Re: CLOSTILBEGYT A CIAŻA część 8.
Ale się rozpisałyście, a ile emocji :) Koraliczku, jak rodziłam Młodą, to zaczęło się paskudnymi bólami z krzyża, ale nie wszyscy tak mają. Skurcze miałam takie, jak piszesz, na jakieś 2-3 dni przed porodem, leżałam wtedy na patologii ciąży przez bardzo wysokie ciśnienie. Wypuścili mnie do domu 19go, a 20go wieczór wróciłam :)
D.uphaston biorę na zmianę z luteiną, z tym że luteinę jak mam normalny cykl, a d*phaston na wywołanie @, jak cykl się, bogowie wiedzą czemu, przedłuża.
Co do PCOS to miałam robione badania, hormonalne, ale prócz nieco za wysokiej prolaktyny (po teście obciążeniowym) nic nie wyszło. I to jest tak, że niekórzy gin widzą cysty wokół jajnika, inni nie. A moja gin, która prowadziła ciążę stwierdziła w ogóle, że jak ktoś ma PCOS, to obydwa jajniki są otoczone cystami, a nie jeden.

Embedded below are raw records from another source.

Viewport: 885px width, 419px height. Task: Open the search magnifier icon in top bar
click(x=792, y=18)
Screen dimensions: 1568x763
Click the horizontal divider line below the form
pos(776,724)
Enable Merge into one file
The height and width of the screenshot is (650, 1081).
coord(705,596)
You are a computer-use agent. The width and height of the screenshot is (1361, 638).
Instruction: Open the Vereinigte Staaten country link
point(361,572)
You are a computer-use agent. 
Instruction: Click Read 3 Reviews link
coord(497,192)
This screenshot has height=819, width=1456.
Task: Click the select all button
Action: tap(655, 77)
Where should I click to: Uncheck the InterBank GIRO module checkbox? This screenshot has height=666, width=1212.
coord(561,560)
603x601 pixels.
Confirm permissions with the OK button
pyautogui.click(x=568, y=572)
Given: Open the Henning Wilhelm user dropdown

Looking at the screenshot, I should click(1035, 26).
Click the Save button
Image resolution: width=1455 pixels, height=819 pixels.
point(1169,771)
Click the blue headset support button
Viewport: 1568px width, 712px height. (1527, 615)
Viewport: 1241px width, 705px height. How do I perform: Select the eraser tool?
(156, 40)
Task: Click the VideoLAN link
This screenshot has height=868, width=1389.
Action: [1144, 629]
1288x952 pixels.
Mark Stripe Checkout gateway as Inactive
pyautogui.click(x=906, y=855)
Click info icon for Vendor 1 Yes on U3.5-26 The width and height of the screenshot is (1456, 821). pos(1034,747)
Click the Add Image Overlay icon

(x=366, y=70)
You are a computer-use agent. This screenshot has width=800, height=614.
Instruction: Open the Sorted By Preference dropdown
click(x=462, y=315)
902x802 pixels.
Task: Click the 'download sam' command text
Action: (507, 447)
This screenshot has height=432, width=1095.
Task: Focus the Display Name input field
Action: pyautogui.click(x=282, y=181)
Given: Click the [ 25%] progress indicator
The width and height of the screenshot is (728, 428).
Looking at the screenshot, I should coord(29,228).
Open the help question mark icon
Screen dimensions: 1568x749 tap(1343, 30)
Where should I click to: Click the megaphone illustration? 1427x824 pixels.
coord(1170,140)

Teraz jak monitoruję cykl to zauważyłam, że w lewym jajniku rosną jajeczka, jak jest kolej prawego, to mam cykl bez owulacji. W ogóle prawy jajnik na obrazie USG mam lekko powiększony. To, i fakt że nie produkuje jajeczek skłania mnie do zajęcia się tym. W ogóle to w prawej pachwinie mnie boli, ciągnie i mam guzka, ogólny twierdzi, że to przepuklina może być, eh.
Ciekawy ze mnie przypadek medyczny, nie ma co :)
A i polecam się, jeśli macie jakieś pytania o dzieci/poród/cc (tak na świat przyszła młoda) i szpital na klinicznej.